Segment Open

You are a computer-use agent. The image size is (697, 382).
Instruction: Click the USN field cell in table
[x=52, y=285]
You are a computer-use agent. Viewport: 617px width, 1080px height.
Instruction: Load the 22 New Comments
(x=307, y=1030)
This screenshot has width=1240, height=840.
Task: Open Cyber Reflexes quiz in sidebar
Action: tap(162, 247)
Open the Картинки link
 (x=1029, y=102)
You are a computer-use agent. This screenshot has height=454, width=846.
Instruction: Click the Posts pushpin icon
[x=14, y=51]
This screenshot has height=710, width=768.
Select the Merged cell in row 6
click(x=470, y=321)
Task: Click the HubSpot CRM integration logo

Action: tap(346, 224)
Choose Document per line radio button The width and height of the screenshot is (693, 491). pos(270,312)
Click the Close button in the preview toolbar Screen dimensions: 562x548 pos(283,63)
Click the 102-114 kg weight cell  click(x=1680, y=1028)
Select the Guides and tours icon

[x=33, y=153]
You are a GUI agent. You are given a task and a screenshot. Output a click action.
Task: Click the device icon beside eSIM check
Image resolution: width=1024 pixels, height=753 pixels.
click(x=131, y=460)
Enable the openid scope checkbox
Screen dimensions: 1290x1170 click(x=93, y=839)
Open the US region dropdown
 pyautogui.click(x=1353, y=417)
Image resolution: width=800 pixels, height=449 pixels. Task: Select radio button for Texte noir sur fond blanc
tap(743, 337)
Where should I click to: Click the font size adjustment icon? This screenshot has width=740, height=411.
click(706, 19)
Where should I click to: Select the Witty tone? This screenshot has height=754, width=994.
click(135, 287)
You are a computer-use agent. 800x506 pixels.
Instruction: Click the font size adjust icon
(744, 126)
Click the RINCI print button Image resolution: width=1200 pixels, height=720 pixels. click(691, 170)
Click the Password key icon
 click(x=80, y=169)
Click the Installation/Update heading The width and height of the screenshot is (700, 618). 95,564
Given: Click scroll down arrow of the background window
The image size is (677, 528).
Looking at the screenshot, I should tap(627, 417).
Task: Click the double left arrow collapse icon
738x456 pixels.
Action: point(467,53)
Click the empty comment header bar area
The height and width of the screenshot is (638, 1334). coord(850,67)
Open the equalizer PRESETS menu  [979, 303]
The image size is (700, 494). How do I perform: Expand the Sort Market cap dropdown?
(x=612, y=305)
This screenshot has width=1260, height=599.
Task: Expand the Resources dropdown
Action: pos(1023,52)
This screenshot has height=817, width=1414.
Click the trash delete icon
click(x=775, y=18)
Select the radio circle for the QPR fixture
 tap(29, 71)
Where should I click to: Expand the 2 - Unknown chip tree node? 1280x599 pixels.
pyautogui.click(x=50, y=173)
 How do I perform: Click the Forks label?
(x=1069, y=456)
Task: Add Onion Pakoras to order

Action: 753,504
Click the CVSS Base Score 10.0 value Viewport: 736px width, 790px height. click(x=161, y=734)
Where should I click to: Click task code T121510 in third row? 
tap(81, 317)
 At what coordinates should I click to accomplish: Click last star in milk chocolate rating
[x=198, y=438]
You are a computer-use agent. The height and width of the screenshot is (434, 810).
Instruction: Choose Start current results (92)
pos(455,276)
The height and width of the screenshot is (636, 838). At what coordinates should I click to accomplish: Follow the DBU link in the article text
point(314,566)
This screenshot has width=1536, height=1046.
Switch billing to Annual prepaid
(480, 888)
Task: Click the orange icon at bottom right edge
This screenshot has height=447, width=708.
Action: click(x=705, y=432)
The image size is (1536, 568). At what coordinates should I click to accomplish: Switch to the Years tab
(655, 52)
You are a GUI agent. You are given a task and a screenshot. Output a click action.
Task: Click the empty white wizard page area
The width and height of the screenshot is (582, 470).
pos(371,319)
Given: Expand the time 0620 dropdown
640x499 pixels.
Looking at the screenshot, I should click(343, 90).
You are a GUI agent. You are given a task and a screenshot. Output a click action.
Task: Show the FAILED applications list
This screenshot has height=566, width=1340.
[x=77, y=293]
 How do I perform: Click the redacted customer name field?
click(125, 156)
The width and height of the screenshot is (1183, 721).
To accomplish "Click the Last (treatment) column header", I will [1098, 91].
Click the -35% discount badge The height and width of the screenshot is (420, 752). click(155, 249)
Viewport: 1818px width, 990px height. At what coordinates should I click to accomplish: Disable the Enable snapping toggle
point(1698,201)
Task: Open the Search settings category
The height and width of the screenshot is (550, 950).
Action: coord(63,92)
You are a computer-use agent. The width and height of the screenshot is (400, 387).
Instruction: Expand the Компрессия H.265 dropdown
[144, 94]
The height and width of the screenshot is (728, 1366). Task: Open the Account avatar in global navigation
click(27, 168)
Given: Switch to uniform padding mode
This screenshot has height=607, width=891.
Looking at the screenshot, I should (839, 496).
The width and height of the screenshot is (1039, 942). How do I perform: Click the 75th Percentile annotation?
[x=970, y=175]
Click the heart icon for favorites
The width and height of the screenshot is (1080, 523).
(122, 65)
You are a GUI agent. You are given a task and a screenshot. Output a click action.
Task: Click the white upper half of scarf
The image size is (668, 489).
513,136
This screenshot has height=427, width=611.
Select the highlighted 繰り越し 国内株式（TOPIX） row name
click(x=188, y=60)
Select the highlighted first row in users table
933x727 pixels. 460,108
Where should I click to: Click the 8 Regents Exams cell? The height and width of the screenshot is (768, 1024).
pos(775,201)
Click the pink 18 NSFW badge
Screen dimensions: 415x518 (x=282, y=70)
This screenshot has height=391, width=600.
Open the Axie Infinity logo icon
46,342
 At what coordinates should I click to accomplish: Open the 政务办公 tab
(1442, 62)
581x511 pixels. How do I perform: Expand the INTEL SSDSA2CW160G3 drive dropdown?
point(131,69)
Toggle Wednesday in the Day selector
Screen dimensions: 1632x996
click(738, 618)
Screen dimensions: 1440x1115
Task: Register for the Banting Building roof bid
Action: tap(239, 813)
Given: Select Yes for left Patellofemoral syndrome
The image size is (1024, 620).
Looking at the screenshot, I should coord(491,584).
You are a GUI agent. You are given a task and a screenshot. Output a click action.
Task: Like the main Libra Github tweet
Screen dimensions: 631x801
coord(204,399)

Segment Closed

INSTRUCTIONS FOR THE TASK: All that is wanted is an exact copy of the lines above from the one with "The image size is (1536, 568)." through the one with "Task: Open the Search settings category", with both ends included.

EXPECTED OUTPUT:
The image size is (1536, 568). At what coordinates should I click to accomplish: Switch to the Years tab
(655, 52)
You are a GUI agent. You are given a task and a screenshot. Output a click action.
Task: Click the empty white wizard page area
The width and height of the screenshot is (582, 470).
pos(371,319)
Given: Expand the time 0620 dropdown
640x499 pixels.
Looking at the screenshot, I should click(343, 90).
You are a GUI agent. You are given a task and a screenshot. Output a click action.
Task: Show the FAILED applications list
This screenshot has height=566, width=1340.
[x=77, y=293]
 How do I perform: Click the redacted customer name field?
click(125, 156)
The width and height of the screenshot is (1183, 721).
To accomplish "Click the Last (treatment) column header", I will [1098, 91].
Click the -35% discount badge The height and width of the screenshot is (420, 752). click(155, 249)
Viewport: 1818px width, 990px height. At what coordinates should I click to accomplish: Disable the Enable snapping toggle
point(1698,201)
Task: Open the Search settings category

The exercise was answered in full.